If the Saga Equity Release Plan is not suitable – the Saga Equity Release Service advisor will recommend another more appropriate plan – application, valuation and legal fees may apply.
The Saga Equity Release Plan is provided by Just Retirement Limited, a member of SHIP (Safe Home Income Plans), meaning they comply with a strict code of practice designed to protect customers and carry a “no negative equity guarantee”, which means that customers will never owe more than their home is worth, but equity release will reduce the value of the customer’s estate and may affect their entitlement to state benefits.
The solution to release equity from a home may involve a lifetime mortgage or home reversion plan. It is a serious decision and it is important that customers understand the advantages and disadvantages to make a decision that’s right for them.

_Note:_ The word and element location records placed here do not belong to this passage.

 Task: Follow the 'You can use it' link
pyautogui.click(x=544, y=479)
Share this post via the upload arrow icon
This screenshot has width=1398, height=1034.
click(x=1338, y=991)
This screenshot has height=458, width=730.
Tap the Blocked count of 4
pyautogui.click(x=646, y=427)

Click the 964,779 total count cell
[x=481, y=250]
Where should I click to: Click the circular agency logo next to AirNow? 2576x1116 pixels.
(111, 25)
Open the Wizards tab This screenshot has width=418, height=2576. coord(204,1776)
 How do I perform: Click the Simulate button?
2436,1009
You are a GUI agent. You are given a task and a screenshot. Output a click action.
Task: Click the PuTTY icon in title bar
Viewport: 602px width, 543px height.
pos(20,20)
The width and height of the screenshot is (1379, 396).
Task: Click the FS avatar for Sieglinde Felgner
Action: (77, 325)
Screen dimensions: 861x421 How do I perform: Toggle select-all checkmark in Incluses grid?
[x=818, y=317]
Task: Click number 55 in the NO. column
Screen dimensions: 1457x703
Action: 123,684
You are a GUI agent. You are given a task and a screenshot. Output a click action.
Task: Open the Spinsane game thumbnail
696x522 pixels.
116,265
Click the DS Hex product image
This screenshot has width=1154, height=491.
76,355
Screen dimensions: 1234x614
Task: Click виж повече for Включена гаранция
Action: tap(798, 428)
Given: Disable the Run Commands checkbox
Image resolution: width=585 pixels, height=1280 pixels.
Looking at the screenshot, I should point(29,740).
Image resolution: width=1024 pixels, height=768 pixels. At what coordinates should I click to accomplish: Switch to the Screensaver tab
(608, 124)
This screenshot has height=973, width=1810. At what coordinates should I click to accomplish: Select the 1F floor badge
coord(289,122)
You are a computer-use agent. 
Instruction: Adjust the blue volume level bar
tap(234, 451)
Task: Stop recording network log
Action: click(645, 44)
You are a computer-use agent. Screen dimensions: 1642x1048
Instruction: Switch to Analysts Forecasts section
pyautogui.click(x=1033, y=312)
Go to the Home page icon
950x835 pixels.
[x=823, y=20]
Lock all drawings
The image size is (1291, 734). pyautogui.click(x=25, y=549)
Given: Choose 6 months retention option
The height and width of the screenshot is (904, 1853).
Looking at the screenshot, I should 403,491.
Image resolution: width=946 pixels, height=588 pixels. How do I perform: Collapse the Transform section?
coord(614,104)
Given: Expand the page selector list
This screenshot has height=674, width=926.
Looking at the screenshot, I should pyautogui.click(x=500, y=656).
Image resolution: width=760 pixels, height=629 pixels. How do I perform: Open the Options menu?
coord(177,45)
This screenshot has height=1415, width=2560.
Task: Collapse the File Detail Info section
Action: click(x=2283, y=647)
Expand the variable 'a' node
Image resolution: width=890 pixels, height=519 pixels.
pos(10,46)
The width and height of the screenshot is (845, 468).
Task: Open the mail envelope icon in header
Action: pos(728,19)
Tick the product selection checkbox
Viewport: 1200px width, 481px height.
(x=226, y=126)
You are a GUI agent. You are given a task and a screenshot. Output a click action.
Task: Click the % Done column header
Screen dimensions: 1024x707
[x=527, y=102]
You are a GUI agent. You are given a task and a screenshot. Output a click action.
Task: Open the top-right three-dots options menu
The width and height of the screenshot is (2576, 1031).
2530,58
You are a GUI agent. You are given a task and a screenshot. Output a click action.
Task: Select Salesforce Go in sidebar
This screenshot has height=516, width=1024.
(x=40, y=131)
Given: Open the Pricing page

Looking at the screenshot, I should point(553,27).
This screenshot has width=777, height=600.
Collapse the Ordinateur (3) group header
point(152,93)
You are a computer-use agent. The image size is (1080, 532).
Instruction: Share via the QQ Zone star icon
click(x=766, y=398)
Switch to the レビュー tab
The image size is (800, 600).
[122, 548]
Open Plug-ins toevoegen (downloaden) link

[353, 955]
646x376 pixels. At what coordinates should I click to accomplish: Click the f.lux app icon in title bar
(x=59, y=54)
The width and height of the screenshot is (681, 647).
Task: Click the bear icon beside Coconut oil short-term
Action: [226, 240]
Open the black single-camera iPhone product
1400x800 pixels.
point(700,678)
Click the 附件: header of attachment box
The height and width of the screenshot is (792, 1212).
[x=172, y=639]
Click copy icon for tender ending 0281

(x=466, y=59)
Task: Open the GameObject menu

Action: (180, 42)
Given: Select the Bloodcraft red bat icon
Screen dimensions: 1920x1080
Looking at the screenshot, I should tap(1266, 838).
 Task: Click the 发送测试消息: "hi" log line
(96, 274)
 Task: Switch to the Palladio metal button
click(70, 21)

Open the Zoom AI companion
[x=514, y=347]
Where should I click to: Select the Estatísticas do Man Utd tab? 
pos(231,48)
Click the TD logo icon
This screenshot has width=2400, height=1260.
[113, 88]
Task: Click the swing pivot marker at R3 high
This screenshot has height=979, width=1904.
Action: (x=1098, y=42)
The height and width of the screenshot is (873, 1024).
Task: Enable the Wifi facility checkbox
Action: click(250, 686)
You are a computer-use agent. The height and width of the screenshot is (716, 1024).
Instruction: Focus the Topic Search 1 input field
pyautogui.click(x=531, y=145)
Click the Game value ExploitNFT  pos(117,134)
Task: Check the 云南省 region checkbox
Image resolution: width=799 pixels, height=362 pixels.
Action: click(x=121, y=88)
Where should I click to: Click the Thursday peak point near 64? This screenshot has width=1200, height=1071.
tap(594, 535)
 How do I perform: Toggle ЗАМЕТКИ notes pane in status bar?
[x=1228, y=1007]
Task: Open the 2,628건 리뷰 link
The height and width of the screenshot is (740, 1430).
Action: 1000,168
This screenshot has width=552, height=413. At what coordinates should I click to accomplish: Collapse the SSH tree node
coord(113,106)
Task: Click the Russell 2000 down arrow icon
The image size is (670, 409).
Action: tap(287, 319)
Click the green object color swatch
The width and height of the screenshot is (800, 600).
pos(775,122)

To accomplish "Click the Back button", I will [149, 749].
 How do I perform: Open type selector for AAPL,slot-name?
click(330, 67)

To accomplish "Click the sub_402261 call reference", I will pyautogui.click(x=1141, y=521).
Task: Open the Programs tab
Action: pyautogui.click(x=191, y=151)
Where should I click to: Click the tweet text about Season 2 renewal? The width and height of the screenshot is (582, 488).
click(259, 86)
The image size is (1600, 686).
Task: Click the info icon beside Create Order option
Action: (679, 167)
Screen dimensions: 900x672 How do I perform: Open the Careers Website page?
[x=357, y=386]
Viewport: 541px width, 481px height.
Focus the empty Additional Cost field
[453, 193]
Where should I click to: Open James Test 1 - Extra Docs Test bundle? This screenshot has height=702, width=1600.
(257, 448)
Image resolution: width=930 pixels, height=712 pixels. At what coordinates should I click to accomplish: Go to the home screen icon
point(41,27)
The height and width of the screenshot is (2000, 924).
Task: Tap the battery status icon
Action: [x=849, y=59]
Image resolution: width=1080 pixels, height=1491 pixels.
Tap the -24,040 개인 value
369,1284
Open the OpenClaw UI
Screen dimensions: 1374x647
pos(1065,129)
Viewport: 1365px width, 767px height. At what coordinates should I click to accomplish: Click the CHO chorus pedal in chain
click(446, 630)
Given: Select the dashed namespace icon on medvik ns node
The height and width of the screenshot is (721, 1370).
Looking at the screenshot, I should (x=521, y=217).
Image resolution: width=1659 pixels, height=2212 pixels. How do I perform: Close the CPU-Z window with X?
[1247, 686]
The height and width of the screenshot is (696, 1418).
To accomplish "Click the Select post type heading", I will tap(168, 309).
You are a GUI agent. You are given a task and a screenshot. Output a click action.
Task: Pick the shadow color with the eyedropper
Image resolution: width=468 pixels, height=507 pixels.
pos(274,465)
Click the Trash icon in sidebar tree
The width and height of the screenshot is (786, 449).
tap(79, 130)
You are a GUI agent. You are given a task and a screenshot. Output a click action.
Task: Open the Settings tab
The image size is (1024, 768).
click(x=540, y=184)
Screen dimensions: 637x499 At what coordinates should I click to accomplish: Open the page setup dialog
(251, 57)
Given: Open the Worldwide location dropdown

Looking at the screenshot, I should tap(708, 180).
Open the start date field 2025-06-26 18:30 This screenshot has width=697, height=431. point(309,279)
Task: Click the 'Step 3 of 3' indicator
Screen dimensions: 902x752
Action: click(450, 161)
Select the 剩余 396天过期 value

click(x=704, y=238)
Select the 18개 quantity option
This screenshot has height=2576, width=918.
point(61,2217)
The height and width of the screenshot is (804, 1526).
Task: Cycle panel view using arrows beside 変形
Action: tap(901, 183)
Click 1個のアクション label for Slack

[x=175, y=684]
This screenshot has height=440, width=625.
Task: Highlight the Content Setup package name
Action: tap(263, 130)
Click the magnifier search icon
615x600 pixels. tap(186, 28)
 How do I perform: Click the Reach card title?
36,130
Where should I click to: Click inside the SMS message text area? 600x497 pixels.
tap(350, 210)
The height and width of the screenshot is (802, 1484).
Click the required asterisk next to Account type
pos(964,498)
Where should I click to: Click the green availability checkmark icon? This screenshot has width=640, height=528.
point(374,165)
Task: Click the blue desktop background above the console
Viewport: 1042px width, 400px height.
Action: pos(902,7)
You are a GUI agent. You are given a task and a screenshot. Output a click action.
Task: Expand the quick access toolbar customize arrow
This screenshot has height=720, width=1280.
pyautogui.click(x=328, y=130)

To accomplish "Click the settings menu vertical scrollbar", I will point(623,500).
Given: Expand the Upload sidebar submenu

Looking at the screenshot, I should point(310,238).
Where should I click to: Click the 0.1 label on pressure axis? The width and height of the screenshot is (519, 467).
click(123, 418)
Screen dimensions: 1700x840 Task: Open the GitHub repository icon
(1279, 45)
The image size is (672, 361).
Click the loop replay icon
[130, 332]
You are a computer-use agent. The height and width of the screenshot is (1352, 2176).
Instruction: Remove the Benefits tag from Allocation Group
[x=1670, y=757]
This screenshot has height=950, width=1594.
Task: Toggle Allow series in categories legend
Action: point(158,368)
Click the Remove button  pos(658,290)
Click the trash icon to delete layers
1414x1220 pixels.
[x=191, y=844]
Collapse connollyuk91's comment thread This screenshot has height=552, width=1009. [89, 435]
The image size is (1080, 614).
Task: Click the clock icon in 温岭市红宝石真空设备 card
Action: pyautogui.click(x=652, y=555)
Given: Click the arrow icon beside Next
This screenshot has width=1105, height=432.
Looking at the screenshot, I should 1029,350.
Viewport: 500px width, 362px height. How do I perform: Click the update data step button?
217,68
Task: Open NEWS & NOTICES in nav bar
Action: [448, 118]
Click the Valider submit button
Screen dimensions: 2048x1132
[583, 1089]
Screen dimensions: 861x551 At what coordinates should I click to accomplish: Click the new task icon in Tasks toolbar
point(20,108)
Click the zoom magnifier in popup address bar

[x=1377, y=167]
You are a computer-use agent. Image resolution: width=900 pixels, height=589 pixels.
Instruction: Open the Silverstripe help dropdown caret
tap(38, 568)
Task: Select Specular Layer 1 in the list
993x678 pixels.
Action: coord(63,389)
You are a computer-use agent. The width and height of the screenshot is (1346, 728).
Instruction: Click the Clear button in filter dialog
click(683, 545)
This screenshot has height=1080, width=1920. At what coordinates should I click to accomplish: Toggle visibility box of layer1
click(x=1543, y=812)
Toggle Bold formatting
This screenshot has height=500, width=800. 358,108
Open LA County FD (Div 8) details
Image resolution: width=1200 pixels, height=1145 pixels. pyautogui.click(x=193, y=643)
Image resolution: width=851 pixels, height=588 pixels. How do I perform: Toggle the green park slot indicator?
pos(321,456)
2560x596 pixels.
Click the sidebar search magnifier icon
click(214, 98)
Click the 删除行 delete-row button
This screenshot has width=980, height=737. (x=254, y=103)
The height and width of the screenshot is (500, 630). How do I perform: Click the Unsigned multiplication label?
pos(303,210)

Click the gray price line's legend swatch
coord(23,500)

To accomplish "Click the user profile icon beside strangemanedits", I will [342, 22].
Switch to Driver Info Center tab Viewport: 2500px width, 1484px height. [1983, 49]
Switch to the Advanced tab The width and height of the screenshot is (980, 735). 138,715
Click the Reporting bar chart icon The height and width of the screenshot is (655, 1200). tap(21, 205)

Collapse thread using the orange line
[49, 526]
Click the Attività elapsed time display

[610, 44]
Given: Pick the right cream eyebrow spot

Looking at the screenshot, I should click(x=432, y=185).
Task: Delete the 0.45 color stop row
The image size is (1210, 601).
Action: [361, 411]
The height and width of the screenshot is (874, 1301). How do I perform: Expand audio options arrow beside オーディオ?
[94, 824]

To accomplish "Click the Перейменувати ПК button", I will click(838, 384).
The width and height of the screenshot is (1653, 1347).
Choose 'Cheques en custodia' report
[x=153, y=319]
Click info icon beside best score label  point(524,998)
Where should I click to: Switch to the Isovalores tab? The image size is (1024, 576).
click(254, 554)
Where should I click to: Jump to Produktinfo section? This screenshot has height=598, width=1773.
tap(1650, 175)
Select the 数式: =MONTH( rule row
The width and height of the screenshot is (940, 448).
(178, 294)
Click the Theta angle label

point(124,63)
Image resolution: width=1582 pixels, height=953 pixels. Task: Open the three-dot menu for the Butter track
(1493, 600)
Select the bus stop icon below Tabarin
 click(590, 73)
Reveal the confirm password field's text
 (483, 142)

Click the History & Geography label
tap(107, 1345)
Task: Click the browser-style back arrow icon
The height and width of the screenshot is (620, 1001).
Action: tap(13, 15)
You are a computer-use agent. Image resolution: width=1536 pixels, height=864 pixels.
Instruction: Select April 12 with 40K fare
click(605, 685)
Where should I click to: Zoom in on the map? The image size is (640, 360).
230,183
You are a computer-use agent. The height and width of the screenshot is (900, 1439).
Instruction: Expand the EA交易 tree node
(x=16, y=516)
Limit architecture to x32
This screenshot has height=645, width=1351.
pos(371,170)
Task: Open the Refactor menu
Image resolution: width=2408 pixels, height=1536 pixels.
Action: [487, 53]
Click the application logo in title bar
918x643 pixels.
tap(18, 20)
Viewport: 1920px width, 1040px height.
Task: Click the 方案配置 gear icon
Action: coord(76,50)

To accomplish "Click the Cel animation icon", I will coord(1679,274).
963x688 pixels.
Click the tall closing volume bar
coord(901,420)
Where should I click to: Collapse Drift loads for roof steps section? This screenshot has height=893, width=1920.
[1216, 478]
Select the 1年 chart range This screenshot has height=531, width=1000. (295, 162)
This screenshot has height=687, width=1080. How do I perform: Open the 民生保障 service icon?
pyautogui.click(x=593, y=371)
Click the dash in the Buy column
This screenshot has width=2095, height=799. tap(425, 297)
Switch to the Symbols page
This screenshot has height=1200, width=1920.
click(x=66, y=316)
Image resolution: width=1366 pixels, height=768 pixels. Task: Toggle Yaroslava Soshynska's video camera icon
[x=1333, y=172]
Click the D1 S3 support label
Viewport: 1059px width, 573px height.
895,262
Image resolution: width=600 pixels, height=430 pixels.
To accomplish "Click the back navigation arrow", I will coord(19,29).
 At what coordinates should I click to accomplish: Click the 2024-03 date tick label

The Saga Equity Release Advice Service is provided by equity release specialist, Just Retirement Solutions Limited (JRS). They will identify whether customers are eligible for equity release and, if so, make an appointment for them to meet an equity release specialist or speak to them by phone.
The information contained in our press releases is intended solely for journalists and should not be used by consumers to make financial decisions.